▶ [Task description]:
The required lines are those that contain "screenshot"; pull them out of the data and copy them.

▶ [Provided records]:
....................

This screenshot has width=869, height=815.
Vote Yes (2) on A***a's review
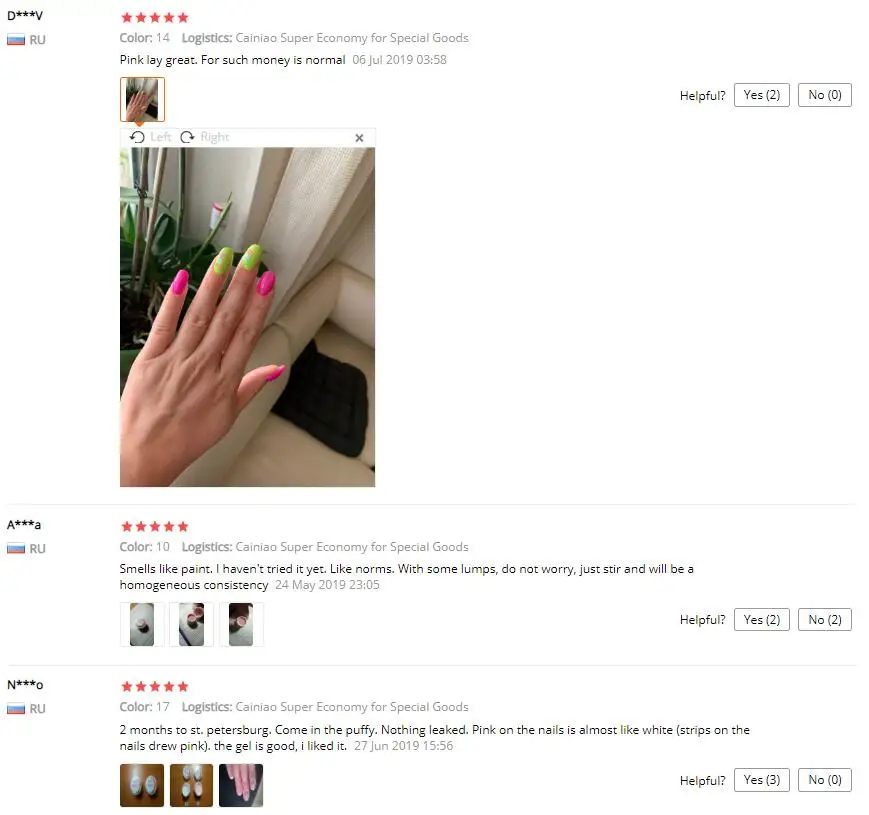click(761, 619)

....................

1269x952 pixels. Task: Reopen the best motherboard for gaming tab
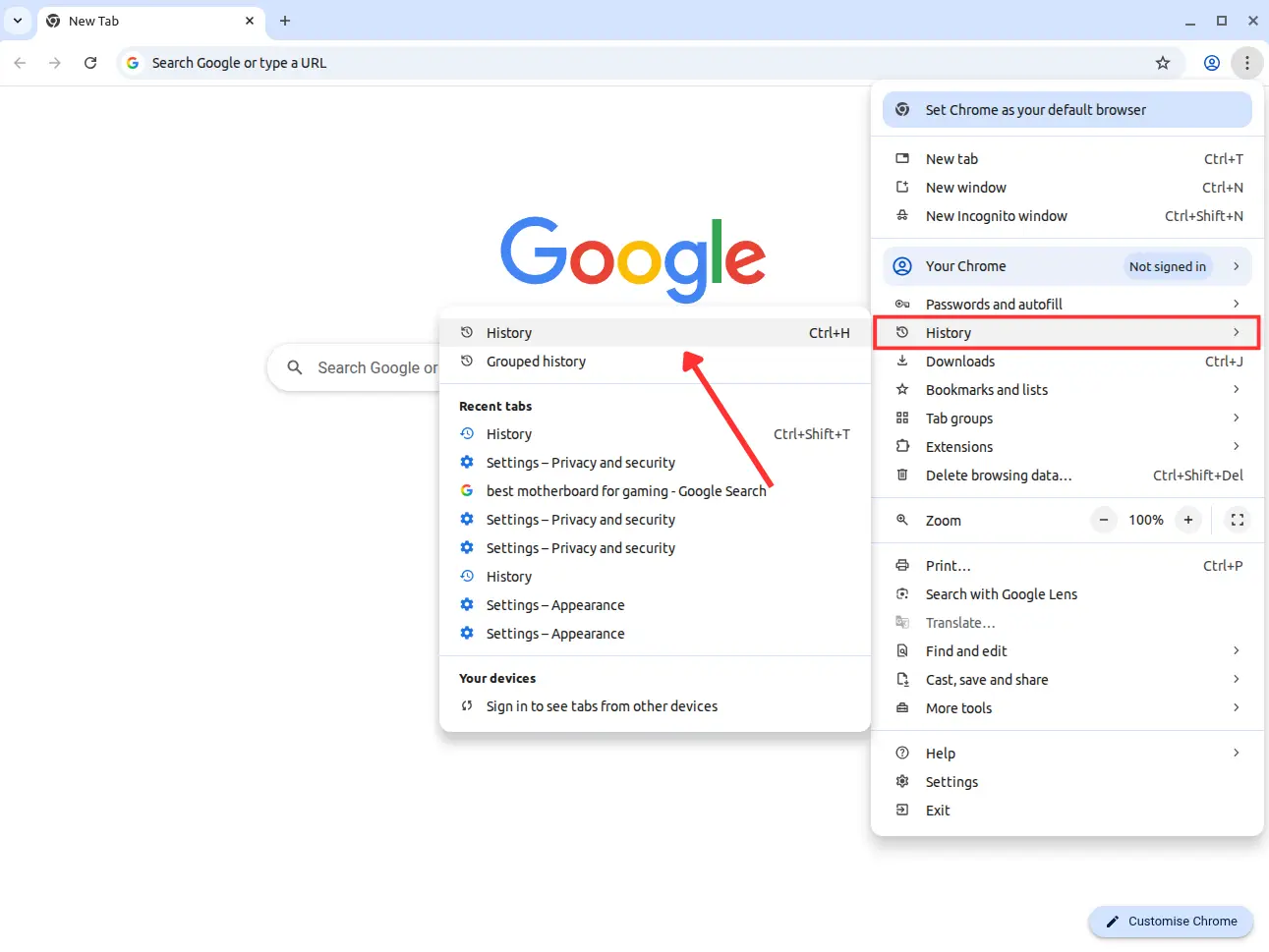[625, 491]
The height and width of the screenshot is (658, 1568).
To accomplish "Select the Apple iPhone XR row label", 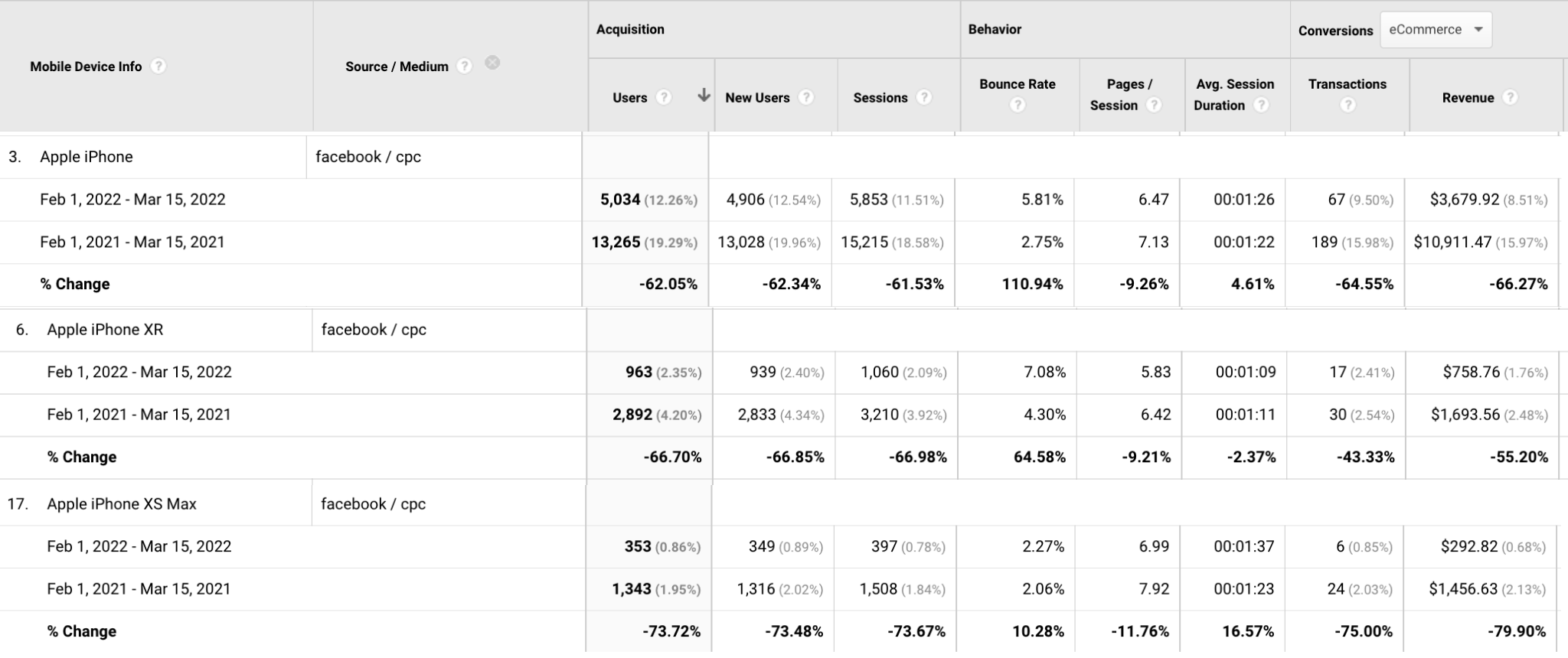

....................

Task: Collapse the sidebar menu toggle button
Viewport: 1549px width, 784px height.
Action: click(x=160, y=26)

....................

▶ [Task answer]:
This screenshot has width=869, height=815.
The height and width of the screenshot is (658, 1568).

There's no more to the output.